The troubled Scottish Child Abuse Inquiry has cost £1,800,000 since launching last year, latest figures reveal. The shocking statistic comes as the inquiry awaits the appointment of a new chair and panel member.

QC Susan O’Brien quit as chair earlier this month, days after fellow panel member Professor Michael Lamb, with both citing excessive government interference in the inquiry's work.

The inquiry released the updated figures, along with a statement insisting the inquiry was continuing its work to investigate the abuse of children in care settings, despite the loss of two of its three person panel.

It said: "Scottish Ministers are in the process of appointing a new Chair and panel member for the Inquiry.

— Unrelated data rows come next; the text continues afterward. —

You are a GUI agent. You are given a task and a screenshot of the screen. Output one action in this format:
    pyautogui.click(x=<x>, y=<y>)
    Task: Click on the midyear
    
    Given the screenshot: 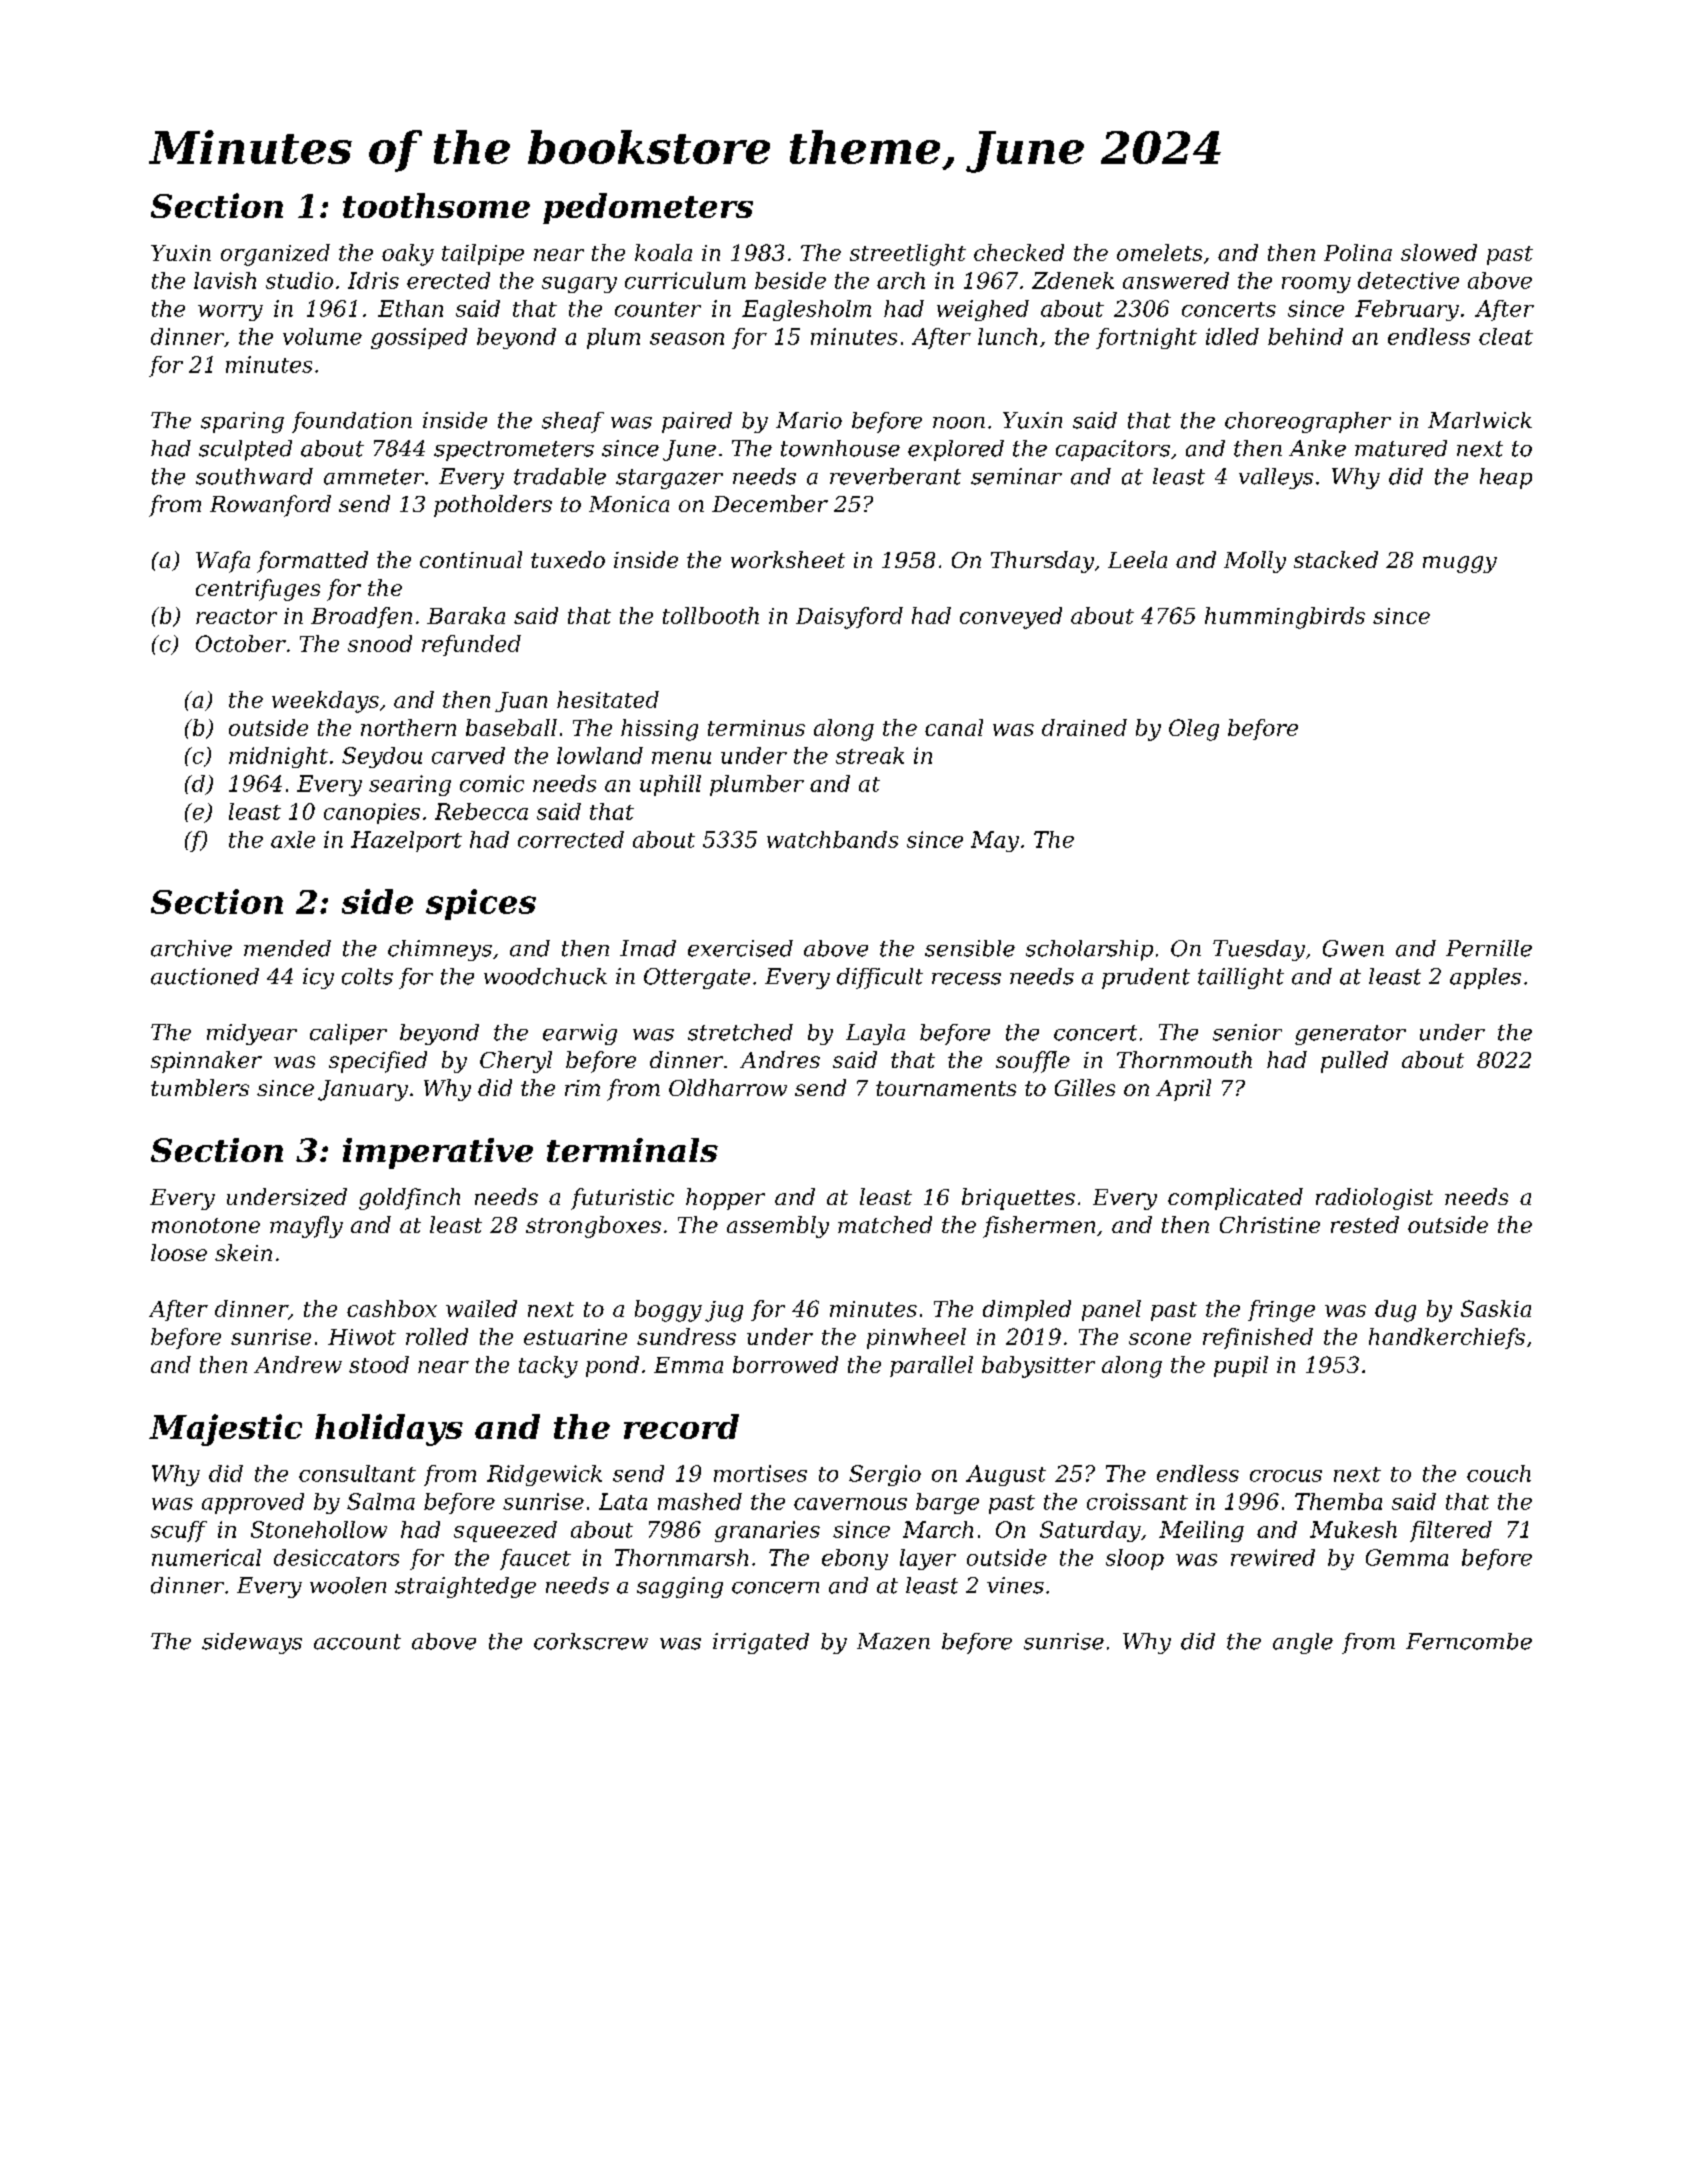 What is the action you would take?
    pyautogui.click(x=252, y=1034)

Meanwhile, the important work of the Inquiry continues as it seeks to fulfil the requirements outlined in its Terms of Reference."


Spending has risen by £687,044 to £1,800,861 since March, when the inquiry launched a call for evidence, the statement from the inquiry said. "since then, the Inquiry has been in contact with around 170 survivors of abuse. Private sessions with these survivors have started.

"Two survivor groups - INCAS (In Care Abuse Survivors) and FBGA (Former Boys and Girls Abused of Quarriers Homes) - have applied for core participant status and for funding for legal representation. Their applications have been granted."

The statement said discussions have also been held with a range of organisations including Police Scotland, local authorities and health boards about the preservation and recovery of relevant records, and the Inquiry will start requesting documents in the coming months.

In her letter of resignation, Susan O'Brien attacked ministers and civil servants for excessive interference in the inquiry's work. However it was also revealed deputy first minister John Swinney had begun steps to have her removed, allegedly over comments she had made disparaging survivors. Mr Swinney said at the time he had a duty to ensure costs to the public purse were under control.